This past week, I read the following quote:
“Begin at once to live, and count each separate day as a separate life.” … Seneca
This quote really resonated with me and fits well, I think, with the idea of writing and living a better story which I discussed a couple of weeks ago in the post, “How to Tell Your Story Tina Fey Style”.
It is much less overwhelming to try and live a better story one day at a time than trying to figure out what you want to do with the rest of your life. Which can be overwhelming to the point of paralysis.
When you consider how you want to live your life, it’s so easy to talk about the things you’re going to do when you have the time, when your children are older, when you have the money, when you lose weight, when you quit your job, when you start your own business when, when, when. It seems that, far too often, the “when” never arrives or, if it does, your fear or uncertainty about what you want to do with your life makes you pick another arbitrary “when” in the future. You talk about becoming a writer, an artist, a photographer, a business owner – whatever YOUR dream is – and yet you get lost in the minutae of chores/shoulds/to-dos that become your days. Those days in turn become weeks, months, years and lives. Those days are the content of your life.
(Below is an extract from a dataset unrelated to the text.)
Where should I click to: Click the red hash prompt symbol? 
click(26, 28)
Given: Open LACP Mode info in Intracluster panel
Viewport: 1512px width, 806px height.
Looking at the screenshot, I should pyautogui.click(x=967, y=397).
“For a long time it had seemed to me that life was about to begin – real life. But there was always some obstacle in the way, something to be gotten through first, some unfinished business, time still to be served, a debt to be paid. Then life would begin. At last it dawned on me that these obstacles were my life.” … Alfred D’Souza
If you want to be a writer in this life, then you need to write daily. It would be miraculous if – after a lifetime of non-writing days – you suddenly became a writer. Whatever you yearn to be, do the thing that would make you be that daily. Those days of doing the things you love to do, the things you yearn to do, will turn you from being someone who dreams of becoming a “writer” to someone who actually is a writer because you write daily. Or, as close to daily, as possible.
Now trust me, I know that that is easier said than done. I have three children and three million excuses for not writing daily. Although, having just watched Oprah’s interview with the OctoMom, I suddenly perceive my life and the time available to me very differently!
So there have been many days when I have not written. Far more days when I have NOT written than when I have, if truth be told. What I have noticed is that I feel stressed and off-kilter and not myself when there have been too many of those non-writing days in a row. I’ve realized that it’s no coincedence that I feel more alive, more energized, more creative and more Sally when I do write, when I take improv or writing classes, or when I’m lost in a great book. I’ve also noticed that I’m a better mother (or, at least, a more “Sally” mother) during those times – funnier, more engaged, more patient – than during the times when I’m living a daily life that is not representative of the life I want to live and the person I want to be. So, win-win.
I’ve said before that it is exhausting to live when part of you is unplugged. It’s especially exhausting when the part of you that is unplugged is one of the more vital parts of who you are. When the writing part of my character is unplugged, I’m frankly far less pleasure to be around.
Trying to decide what you will do with your life is such a monumental decision to make. Whereas deciding what to do with your day – today – if you were to live it and count it as a separate life – feels much more manageable. That’s the intention I’ve woken up with this Monday morning and, here I am, at 7.46am writing. Had I woken up with the intention of being a writer, chances are another day would have passed without me doing the thing – writing – that is required to be a writer.
Where would you choose to put your focus today if you were to live and count this day as a life in and of itself?
Are your days representative of how you want your life to be when you look back on it at the end of your days? Which is what a life is, a series of days.
My challenge to you this Monday is to observe how you spend your day today. If this one day were to count as a separate life, how would you rate it? If you were to repeat this day many times over, would you end up living a life that would be satisfying to look back upon at the end of your days?
If not, think of one thing you can do tomorrow that would bring you just a tad closer to a day and life that you truly want to live.
Repeat this each day – some days it will be easier than others – but each day, wake up and live that day as if it were a life in and of itself. Do the things you yearn to do (hint: they are often far more simple and do-able than you might think), spend time with the people you adore, eat the foods you love, listen to the music that stirs your soul (there’s nothing I’ve found that Michael Buble, Tom Jones or Annie Lennox can’t make a little better), be the person you know you are.
If you’re struggling to remember the things you love to do or the things you yearn to do, you might find it helpful to read some Monday Mama Muse posts I wrote earlier this year:
I’d love to hear about the changes you make and – equally important – the things you choose to keep exactly as they are today.
As I was writing this post, I mistyped “begin” for the word “being” and, for some reason I found it intriguing that the two words contain the exact same letters.
So, I think my message is “begin being” who you know (deep down) you really are. Today. Then the next day. And the next day. Now there’s a life worth living.
It’s now 8.08am and I’m going for a cuddle with Leo. Doing what I want to be – a loving mother. So far this Monday is shaping up to be a good day and a good life.